= Problem description =
Retype the complete listing exactly as it appears.

= Exercise data =
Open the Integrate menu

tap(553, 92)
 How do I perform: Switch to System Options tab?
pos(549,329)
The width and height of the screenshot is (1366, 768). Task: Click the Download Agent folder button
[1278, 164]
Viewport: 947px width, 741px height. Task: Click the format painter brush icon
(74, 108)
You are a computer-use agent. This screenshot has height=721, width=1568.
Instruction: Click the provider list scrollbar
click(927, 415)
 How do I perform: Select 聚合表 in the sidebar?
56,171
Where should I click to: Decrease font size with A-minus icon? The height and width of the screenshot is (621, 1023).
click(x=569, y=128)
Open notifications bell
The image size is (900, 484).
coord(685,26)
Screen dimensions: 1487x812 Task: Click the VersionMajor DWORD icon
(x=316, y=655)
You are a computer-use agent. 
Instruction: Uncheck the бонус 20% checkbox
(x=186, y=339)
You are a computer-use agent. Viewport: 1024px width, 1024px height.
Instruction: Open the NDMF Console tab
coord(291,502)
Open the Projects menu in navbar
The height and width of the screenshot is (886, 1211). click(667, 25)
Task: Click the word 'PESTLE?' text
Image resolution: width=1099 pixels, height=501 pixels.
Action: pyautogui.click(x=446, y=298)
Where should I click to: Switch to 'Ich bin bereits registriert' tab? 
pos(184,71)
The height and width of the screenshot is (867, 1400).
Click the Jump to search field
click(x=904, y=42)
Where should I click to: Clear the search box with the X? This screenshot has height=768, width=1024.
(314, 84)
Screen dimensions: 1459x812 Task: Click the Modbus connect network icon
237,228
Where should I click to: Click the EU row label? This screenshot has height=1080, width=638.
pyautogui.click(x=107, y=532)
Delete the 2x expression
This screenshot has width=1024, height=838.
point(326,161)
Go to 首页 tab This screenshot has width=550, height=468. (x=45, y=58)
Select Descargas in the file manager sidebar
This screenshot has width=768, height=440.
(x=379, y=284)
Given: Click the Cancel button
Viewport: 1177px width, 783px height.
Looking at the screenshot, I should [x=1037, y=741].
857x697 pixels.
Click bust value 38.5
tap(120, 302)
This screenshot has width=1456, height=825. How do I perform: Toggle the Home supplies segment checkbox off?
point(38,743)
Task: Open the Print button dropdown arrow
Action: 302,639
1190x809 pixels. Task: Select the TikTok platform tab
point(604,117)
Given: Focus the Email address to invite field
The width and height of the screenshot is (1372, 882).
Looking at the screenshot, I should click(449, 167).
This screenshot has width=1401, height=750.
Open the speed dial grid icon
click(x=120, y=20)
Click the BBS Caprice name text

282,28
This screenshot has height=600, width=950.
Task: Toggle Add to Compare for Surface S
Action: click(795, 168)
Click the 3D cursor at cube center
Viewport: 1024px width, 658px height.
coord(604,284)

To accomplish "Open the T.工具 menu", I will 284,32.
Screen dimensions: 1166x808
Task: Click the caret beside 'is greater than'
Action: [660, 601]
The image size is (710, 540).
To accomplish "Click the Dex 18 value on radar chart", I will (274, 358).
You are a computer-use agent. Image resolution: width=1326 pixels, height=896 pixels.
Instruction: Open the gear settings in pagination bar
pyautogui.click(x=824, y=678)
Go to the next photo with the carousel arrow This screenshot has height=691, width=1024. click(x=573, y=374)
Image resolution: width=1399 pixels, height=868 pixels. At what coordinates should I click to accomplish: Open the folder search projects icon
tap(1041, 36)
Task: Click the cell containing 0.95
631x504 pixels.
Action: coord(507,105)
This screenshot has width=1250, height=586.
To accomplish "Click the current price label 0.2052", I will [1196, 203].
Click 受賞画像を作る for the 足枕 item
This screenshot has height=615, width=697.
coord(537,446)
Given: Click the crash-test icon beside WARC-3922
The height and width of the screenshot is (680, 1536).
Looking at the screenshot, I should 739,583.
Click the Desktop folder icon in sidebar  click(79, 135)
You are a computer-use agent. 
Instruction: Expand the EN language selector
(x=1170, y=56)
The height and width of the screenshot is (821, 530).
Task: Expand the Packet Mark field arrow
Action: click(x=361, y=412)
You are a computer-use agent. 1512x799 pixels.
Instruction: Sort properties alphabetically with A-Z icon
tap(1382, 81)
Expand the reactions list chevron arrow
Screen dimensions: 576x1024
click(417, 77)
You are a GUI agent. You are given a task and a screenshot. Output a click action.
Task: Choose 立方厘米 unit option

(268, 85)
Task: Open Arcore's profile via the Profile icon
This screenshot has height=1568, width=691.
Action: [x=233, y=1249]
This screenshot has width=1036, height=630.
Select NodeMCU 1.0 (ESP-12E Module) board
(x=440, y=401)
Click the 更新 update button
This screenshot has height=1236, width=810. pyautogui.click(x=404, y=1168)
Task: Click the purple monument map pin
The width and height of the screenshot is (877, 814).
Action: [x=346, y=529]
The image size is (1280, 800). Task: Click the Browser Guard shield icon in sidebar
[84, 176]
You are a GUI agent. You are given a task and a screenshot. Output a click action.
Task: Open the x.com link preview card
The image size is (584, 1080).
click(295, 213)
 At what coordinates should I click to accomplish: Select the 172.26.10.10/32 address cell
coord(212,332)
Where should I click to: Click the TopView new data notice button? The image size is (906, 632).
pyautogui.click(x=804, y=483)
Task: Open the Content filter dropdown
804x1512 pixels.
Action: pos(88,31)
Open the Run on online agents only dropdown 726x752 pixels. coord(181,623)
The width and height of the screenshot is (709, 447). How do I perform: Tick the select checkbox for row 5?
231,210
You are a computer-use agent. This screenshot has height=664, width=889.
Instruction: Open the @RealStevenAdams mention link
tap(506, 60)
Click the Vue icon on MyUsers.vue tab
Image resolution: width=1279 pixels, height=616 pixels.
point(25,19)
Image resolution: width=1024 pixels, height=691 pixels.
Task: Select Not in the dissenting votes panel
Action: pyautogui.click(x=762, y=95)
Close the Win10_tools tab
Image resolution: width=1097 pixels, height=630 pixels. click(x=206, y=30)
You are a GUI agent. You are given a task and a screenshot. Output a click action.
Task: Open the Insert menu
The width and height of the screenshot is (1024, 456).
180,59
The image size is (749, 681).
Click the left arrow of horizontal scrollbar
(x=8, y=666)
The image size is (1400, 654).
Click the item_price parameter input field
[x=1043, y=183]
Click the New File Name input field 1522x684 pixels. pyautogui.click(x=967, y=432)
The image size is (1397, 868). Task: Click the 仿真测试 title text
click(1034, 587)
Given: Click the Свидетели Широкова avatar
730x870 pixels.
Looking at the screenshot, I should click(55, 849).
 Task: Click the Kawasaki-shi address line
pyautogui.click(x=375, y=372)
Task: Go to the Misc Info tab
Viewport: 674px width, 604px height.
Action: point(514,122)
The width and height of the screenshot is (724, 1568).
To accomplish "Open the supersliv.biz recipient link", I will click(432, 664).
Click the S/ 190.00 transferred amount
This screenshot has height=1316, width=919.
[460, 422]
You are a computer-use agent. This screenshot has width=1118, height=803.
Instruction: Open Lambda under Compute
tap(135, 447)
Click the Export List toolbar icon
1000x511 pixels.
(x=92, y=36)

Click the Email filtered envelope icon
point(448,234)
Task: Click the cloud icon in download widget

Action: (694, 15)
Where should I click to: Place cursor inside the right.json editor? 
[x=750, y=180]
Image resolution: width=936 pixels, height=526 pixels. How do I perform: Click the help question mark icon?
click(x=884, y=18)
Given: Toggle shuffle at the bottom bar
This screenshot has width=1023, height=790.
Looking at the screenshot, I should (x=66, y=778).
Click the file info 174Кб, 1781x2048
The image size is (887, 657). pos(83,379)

= Result for this exercise =
Open the Integrate menu

tap(553, 92)
 How do I perform: Switch to System Options tab?
pos(549,329)
The width and height of the screenshot is (1366, 768). Task: Click the Download Agent folder button
[1278, 164]
Viewport: 947px width, 741px height. Task: Click the format painter brush icon
(74, 108)
You are a computer-use agent. This screenshot has height=721, width=1568.
Instruction: Click the provider list scrollbar
click(927, 415)
 How do I perform: Select 聚合表 in the sidebar?
56,171
Where should I click to: Decrease font size with A-minus icon? The height and width of the screenshot is (621, 1023).
click(x=569, y=128)
Open notifications bell
The image size is (900, 484).
coord(685,26)
Screen dimensions: 1487x812 Task: Click the VersionMajor DWORD icon
(x=316, y=655)
You are a computer-use agent. 
Instruction: Uncheck the бонус 20% checkbox
(x=186, y=339)
You are a computer-use agent. Viewport: 1024px width, 1024px height.
Instruction: Open the NDMF Console tab
coord(291,502)
Open the Projects menu in navbar
The height and width of the screenshot is (886, 1211). click(667, 25)
Task: Click the word 'PESTLE?' text
Image resolution: width=1099 pixels, height=501 pixels.
Action: pyautogui.click(x=446, y=298)
Where should I click to: Switch to 'Ich bin bereits registriert' tab? 
pos(184,71)
The height and width of the screenshot is (867, 1400).
Click the Jump to search field
click(x=904, y=42)
Where should I click to: Clear the search box with the X? This screenshot has height=768, width=1024.
(314, 84)
Screen dimensions: 1459x812 Task: Click the Modbus connect network icon
237,228
Where should I click to: Click the EU row label? This screenshot has height=1080, width=638.
pyautogui.click(x=107, y=532)
Delete the 2x expression
This screenshot has width=1024, height=838.
point(326,161)
Go to 首页 tab This screenshot has width=550, height=468. (x=45, y=58)
Select Descargas in the file manager sidebar
This screenshot has width=768, height=440.
(x=379, y=284)
Given: Click the Cancel button
Viewport: 1177px width, 783px height.
Looking at the screenshot, I should [x=1037, y=741].
857x697 pixels.
Click bust value 38.5
tap(120, 302)
This screenshot has width=1456, height=825. How do I perform: Toggle the Home supplies segment checkbox off?
point(38,743)
Task: Open the Print button dropdown arrow
Action: 302,639
1190x809 pixels. Task: Select the TikTok platform tab
point(604,117)
Given: Focus the Email address to invite field
The width and height of the screenshot is (1372, 882).
Looking at the screenshot, I should click(449, 167).
This screenshot has width=1401, height=750.
Open the speed dial grid icon
click(x=120, y=20)
Click the BBS Caprice name text

282,28
This screenshot has height=600, width=950.
Task: Toggle Add to Compare for Surface S
Action: click(795, 168)
Click the 3D cursor at cube center
Viewport: 1024px width, 658px height.
coord(604,284)

To accomplish "Open the T.工具 menu", I will 284,32.
Screen dimensions: 1166x808
Task: Click the caret beside 'is greater than'
Action: [660, 601]
The image size is (710, 540).
To accomplish "Click the Dex 18 value on radar chart", I will (274, 358).
You are a computer-use agent. Image resolution: width=1326 pixels, height=896 pixels.
Instruction: Open the gear settings in pagination bar
pyautogui.click(x=824, y=678)
Go to the next photo with the carousel arrow This screenshot has height=691, width=1024. click(x=573, y=374)
Image resolution: width=1399 pixels, height=868 pixels. At what coordinates should I click to accomplish: Open the folder search projects icon
tap(1041, 36)
Task: Click the cell containing 0.95
631x504 pixels.
Action: coord(507,105)
This screenshot has width=1250, height=586.
To accomplish "Click the current price label 0.2052", I will [1196, 203].
Click 受賞画像を作る for the 足枕 item
This screenshot has height=615, width=697.
coord(537,446)
Given: Click the crash-test icon beside WARC-3922
The height and width of the screenshot is (680, 1536).
Looking at the screenshot, I should 739,583.
Click the Desktop folder icon in sidebar  click(79, 135)
You are a computer-use agent. 
Instruction: Expand the EN language selector
(x=1170, y=56)
The height and width of the screenshot is (821, 530).
Task: Expand the Packet Mark field arrow
Action: click(x=361, y=412)
You are a computer-use agent. 1512x799 pixels.
Instruction: Sort properties alphabetically with A-Z icon
tap(1382, 81)
Expand the reactions list chevron arrow
Screen dimensions: 576x1024
click(417, 77)
You are a GUI agent. You are given a task and a screenshot. Output a click action.
Task: Choose 立方厘米 unit option

(268, 85)
Task: Open Arcore's profile via the Profile icon
This screenshot has height=1568, width=691.
Action: [x=233, y=1249]
This screenshot has width=1036, height=630.
Select NodeMCU 1.0 (ESP-12E Module) board
(x=440, y=401)
Click the 更新 update button
This screenshot has height=1236, width=810. pyautogui.click(x=404, y=1168)
Task: Click the purple monument map pin
The width and height of the screenshot is (877, 814).
Action: [x=346, y=529]
The image size is (1280, 800). Task: Click the Browser Guard shield icon in sidebar
[84, 176]
You are a GUI agent. You are given a task and a screenshot. Output a click action.
Task: Open the x.com link preview card
The image size is (584, 1080).
click(295, 213)
 At what coordinates should I click to accomplish: Select the 172.26.10.10/32 address cell
coord(212,332)
Where should I click to: Click the TopView new data notice button? The image size is (906, 632).
pyautogui.click(x=804, y=483)
Task: Open the Content filter dropdown
804x1512 pixels.
Action: pos(88,31)
Open the Run on online agents only dropdown 726x752 pixels. coord(181,623)
The width and height of the screenshot is (709, 447). How do I perform: Tick the select checkbox for row 5?
231,210
You are a computer-use agent. This screenshot has height=664, width=889.
Instruction: Open the @RealStevenAdams mention link
tap(506, 60)
Click the Vue icon on MyUsers.vue tab
Image resolution: width=1279 pixels, height=616 pixels.
point(25,19)
Image resolution: width=1024 pixels, height=691 pixels.
Task: Select Not in the dissenting votes panel
Action: pyautogui.click(x=762, y=95)
Close the Win10_tools tab
Image resolution: width=1097 pixels, height=630 pixels. click(x=206, y=30)
You are a GUI agent. You are given a task and a screenshot. Output a click action.
Task: Open the Insert menu
The width and height of the screenshot is (1024, 456).
180,59
The image size is (749, 681).
Click the left arrow of horizontal scrollbar
(x=8, y=666)
The image size is (1400, 654).
Click the item_price parameter input field
[x=1043, y=183]
Click the New File Name input field 1522x684 pixels. pyautogui.click(x=967, y=432)
The image size is (1397, 868). Task: Click the 仿真测试 title text
click(1034, 587)
Given: Click the Свидетели Широкова avatar
730x870 pixels.
Looking at the screenshot, I should click(55, 849).
 Task: Click the Kawasaki-shi address line
pyautogui.click(x=375, y=372)
Task: Go to the Misc Info tab
Viewport: 674px width, 604px height.
Action: point(514,122)
The width and height of the screenshot is (724, 1568).
To accomplish "Open the supersliv.biz recipient link", I will click(432, 664).
Click the S/ 190.00 transferred amount
This screenshot has height=1316, width=919.
[460, 422]
You are a computer-use agent. This screenshot has width=1118, height=803.
Instruction: Open Lambda under Compute
tap(135, 447)
Click the Export List toolbar icon
1000x511 pixels.
(x=92, y=36)

Click the Email filtered envelope icon
point(448,234)
Task: Click the cloud icon in download widget

Action: (694, 15)
Where should I click to: Place cursor inside the right.json editor? 
[x=750, y=180]
Image resolution: width=936 pixels, height=526 pixels. How do I perform: Click the help question mark icon?
click(x=884, y=18)
Given: Toggle shuffle at the bottom bar
This screenshot has width=1023, height=790.
Looking at the screenshot, I should (x=66, y=778).
Click the file info 174Кб, 1781x2048
The image size is (887, 657). pos(83,379)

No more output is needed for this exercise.